Na fotografia e na arte, as cores são duras, para remeter às tonalidades fortes usadas em gibis. O verde e o vermelho ofuscam na rua e na vida de Miguel, enquanto o dourado e o marrom revelam a vida de luxo dos corruptos, afastados da população. Da mesma forma, os personagens são bidimensionais, para reforçar um aspecto superficial quase caricato da produção.
É onde os diretores Gustavo Bonafé e Fábio Mendonça, junto dos roteiristas Luciano Cunha, Gabriel Wainer, Rodrigo Lages e L. G. Bayão acertam. Fazem com que a história de Miguel seja um pastiche. Em grande parte porque os super-heróis provém de ideias incoerentes. Vale lembrar que o Batman é um homem rico que sai de noite para espancar pobres e prendê-los em celas especiais produzidas pela empresa dele.
Nessa mesma fantasia absurda, O Doutrinador serve de reflexão para diversas vontades de justiça da população brasileira.
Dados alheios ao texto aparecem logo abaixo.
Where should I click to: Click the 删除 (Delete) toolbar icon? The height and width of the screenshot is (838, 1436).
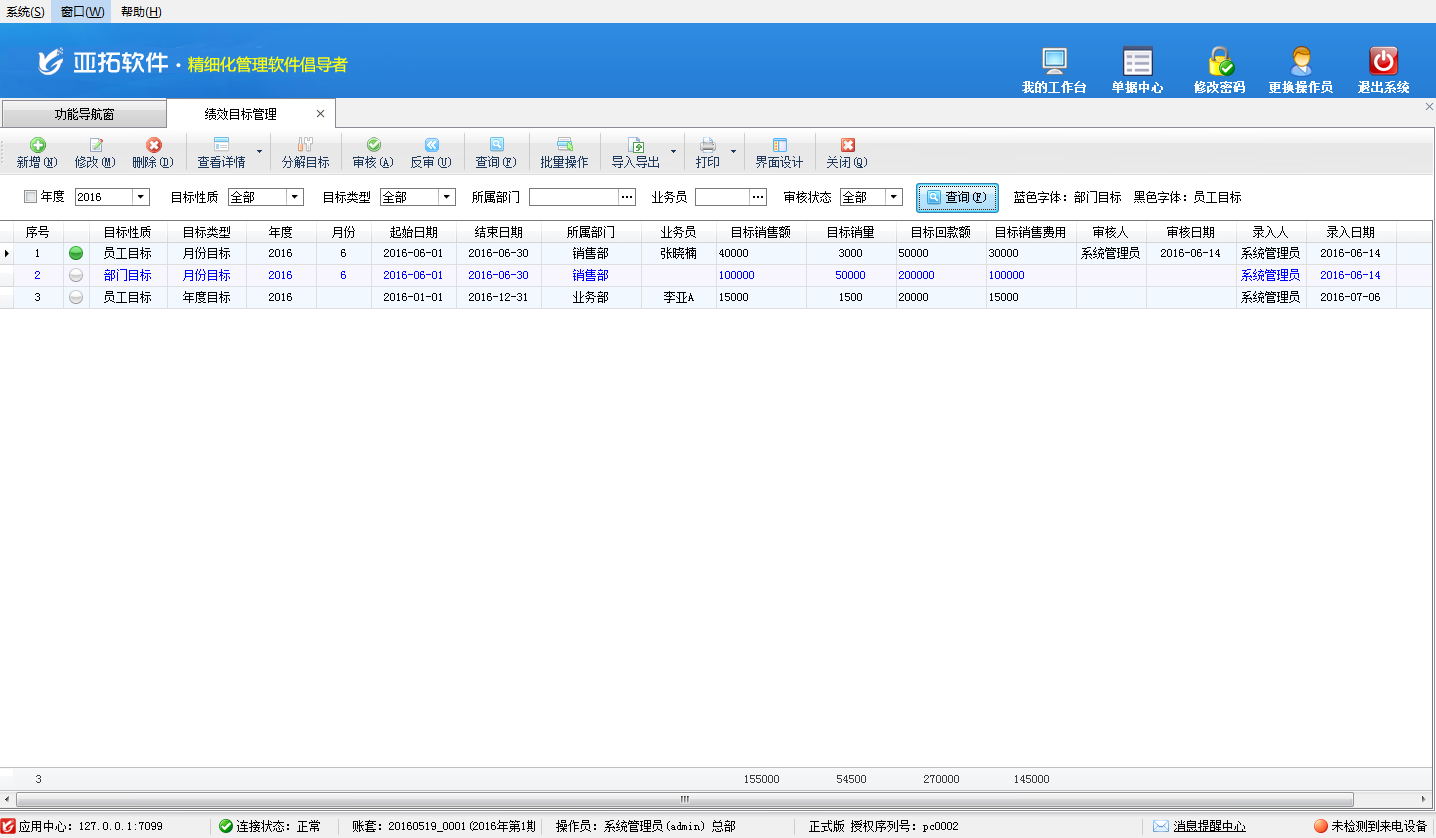click(x=153, y=146)
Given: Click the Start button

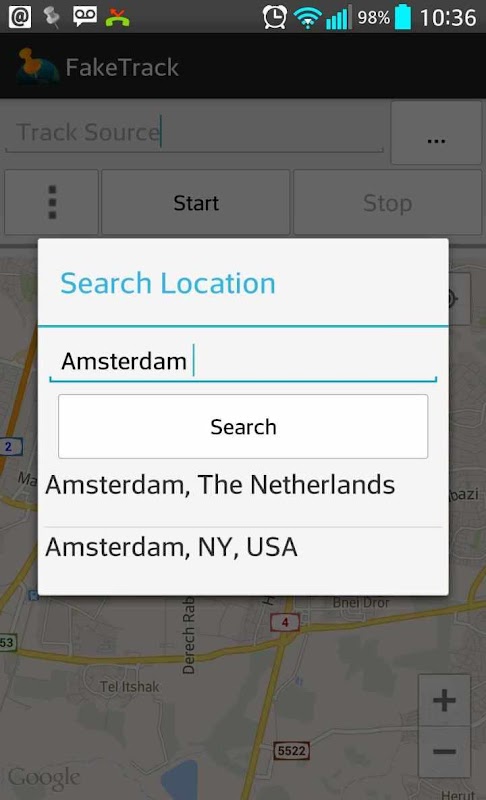Looking at the screenshot, I should (x=196, y=202).
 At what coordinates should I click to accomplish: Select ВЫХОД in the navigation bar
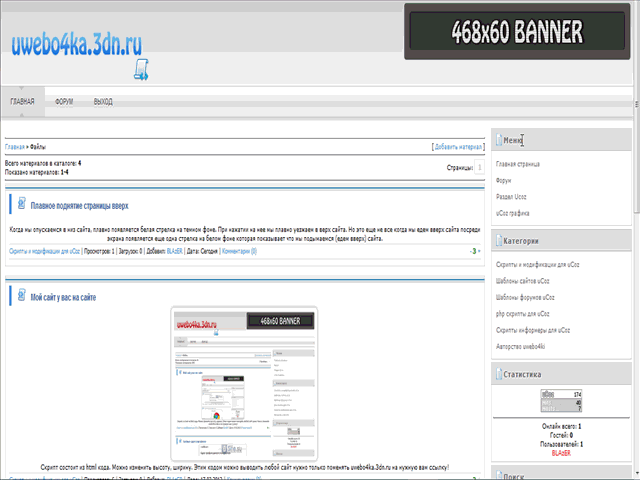(x=103, y=102)
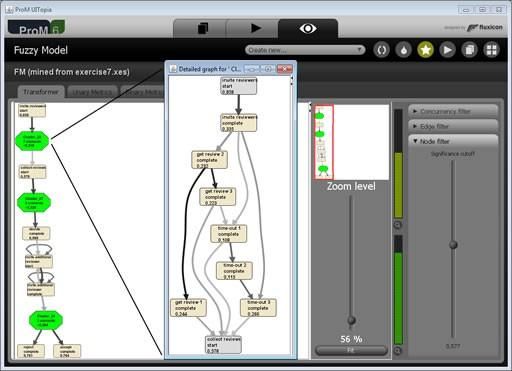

Enquanto começa como uma fonte de catarse para o espectador cansado de “tudo isso que tá aí” ao mostrar deputados, senadores, presidentes, empresários, vereadores e governadores trucidados com sadismo, aos poucos as ações dele produzem repercussões inesperadas.
Isso porque a corrupção, na análise do filme, é mais complexa que apenas um monte de políticos reunidos em uma cidade com as mãos sujas. Ela está na polícia, nos civis e nos criminosos. E, como acontece rápido no filme, nos nossos super-heróis. Não leva meia hora de produção para Miguel esconder provas, liberar bandidos e conspirar.
O pastiche dialoga bem com tudo isso, mas os realizadores não acertam o tom em toda a produção. Em certos momentos, a história segue o melodrama aberto sem dar destaque ao ridículo da falta de coerência com a realidade. E com atores limitados, como Pissolato ou a eventual parceira vivida por Tainá Medina, as cenas “sérias” caem no ridículo tanto quanto as propositalmente absurdas.
Essa mesma dualidade ocorre na mensagem final. Depois de uma produção inteira que reflete a estupidez de vingantismo contra políticos, o filme simplesmente fecha com 10 minutos que exacerbam a violência contra eles como um meio plausível para melhorar a sociedade corrompida do Brasil.
No entanto, a ação bem feita e o absurdo bobo e ingênuo garantem que a sessão passe rápido. Especialmente na retratação dos vilões. Eles riem feito idiotas do nada, apenas por serem malvados, e sempre são retratados como glutões malucos, sem personalidade além da vontade por poder. É de chorar de rir.